I have a home under contract with some past clients who wanted to upgrade to a newer, larger home over the summer. We looked at quite a few places, because they are relatively picky, and we landed on a terrific home on 1.3 acres with over 3800 square feet. It was built a few years ago by a very reputable builder and it had plenty of upgrades. The contract sales price was $377,000.
The initial third-party appraisal came in at $380,000, and everything was moving along nicely with regard to the financing. Everything was submitted to the underwriter, and we thought we would be closing in a couple of days from that point.
Not so fast, Jason.
Apparently, since the home is located in a “lower density” suburban area, it automatically triggered a desk review of the appraisal, which came in at $325,000.
This is $55,000 UNDER the original appraisal.

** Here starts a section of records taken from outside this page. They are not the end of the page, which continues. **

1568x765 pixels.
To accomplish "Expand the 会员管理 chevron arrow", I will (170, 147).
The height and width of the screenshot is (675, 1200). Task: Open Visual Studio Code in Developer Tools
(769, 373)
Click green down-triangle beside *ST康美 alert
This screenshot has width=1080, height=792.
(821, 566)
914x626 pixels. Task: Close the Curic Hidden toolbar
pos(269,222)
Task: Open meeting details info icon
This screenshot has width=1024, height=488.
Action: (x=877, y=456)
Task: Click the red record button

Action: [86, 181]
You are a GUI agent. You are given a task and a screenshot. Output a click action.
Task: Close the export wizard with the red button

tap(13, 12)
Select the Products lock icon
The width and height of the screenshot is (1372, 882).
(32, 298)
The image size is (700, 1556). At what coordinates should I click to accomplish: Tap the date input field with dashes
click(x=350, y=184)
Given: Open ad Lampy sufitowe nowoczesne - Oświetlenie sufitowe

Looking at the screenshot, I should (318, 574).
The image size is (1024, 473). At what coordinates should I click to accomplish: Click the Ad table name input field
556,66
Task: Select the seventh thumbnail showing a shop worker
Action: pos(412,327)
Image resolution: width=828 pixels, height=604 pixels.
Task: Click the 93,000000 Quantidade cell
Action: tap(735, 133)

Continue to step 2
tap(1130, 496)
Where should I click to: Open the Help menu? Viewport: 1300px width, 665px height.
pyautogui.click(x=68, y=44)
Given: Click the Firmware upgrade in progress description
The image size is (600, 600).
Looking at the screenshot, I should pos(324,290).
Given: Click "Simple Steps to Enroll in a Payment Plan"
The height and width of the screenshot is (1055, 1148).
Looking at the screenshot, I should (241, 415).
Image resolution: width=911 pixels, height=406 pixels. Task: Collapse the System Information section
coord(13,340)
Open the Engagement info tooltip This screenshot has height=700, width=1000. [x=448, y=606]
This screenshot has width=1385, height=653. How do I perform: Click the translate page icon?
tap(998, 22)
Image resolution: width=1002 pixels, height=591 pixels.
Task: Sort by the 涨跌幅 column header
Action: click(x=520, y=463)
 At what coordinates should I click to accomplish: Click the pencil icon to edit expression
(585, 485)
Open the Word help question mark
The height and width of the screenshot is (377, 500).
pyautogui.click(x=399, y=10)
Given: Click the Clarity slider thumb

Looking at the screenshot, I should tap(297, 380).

After looking at the review, it was obvious that the second appraiser used only ONE comparable sale to establish the value of this home. Additionally, the home that they were using was 715 square feet smaller than the home I am selling.
They adjusted the square footage difference at $25/s.f., even though every home in the area has sold for $97 – 115/s.f. over the past two years. This home was thrown out of the original appraisal because it is not similar enough.
How does this make any sense?
The neighborhood is filled with custom homes on small acreage lots, and the comp that the review appraiser chose as “most similar” (his words) sold for just over $100/s.f. with an almost identical finish-out. However, this home is worth a mere $85/s.f.?
A second desk review was performed, which also came in at the low price. Everything was submitted to a second investor (bank), and we are waiting on THEIR (third overall) desk review now.
It peeves me that I have a buyer that is imminently qualified to purchase this home, with 20% down, and we did our due diligence to establish the value. The home was originally listed at about $390,000 and we felt that was fair based on what is available these days. Now, we are at the mercy of someone who has likely never even visited the subdivision.
So, the upshot is that I am on the verge of losing a sale with a ready, willing, and able buyer, motivated seller, nice listing agent, solid financing, and six weeks of work all because of a (likely non-local) appraiser’s opinion.
If this home were listed at the review appraisal price, it would likely receive 20+ offers in a matter of days. The “fire sale” price that they have come up with is simply not an indication of the value. We are stymied because there are not enough recent sales in that particular neighborhood.
Our mortgage guy told me that he has only had one review appraisal in the past three years, and THIS MONTH alone he has had 4 or 5 get flagged.
It appears as though we now must be more careful than ever about where we show properties, because of the lack of confidence that banks have adopted. Even though this community has sales in excess of $550,000, the banks are so skittish about collateral that they will not lend money on this property even when the loan amount is $25,000 less than their review appraisal indicated.
Sorry for the long post – I could go on, but you get the picture. I will hear the final verdict shortly, and I can find out whether I have lost my very first transaction over an appraisal. Not like I need the money or anything, right?
Thanks for your time. I welcome your input below.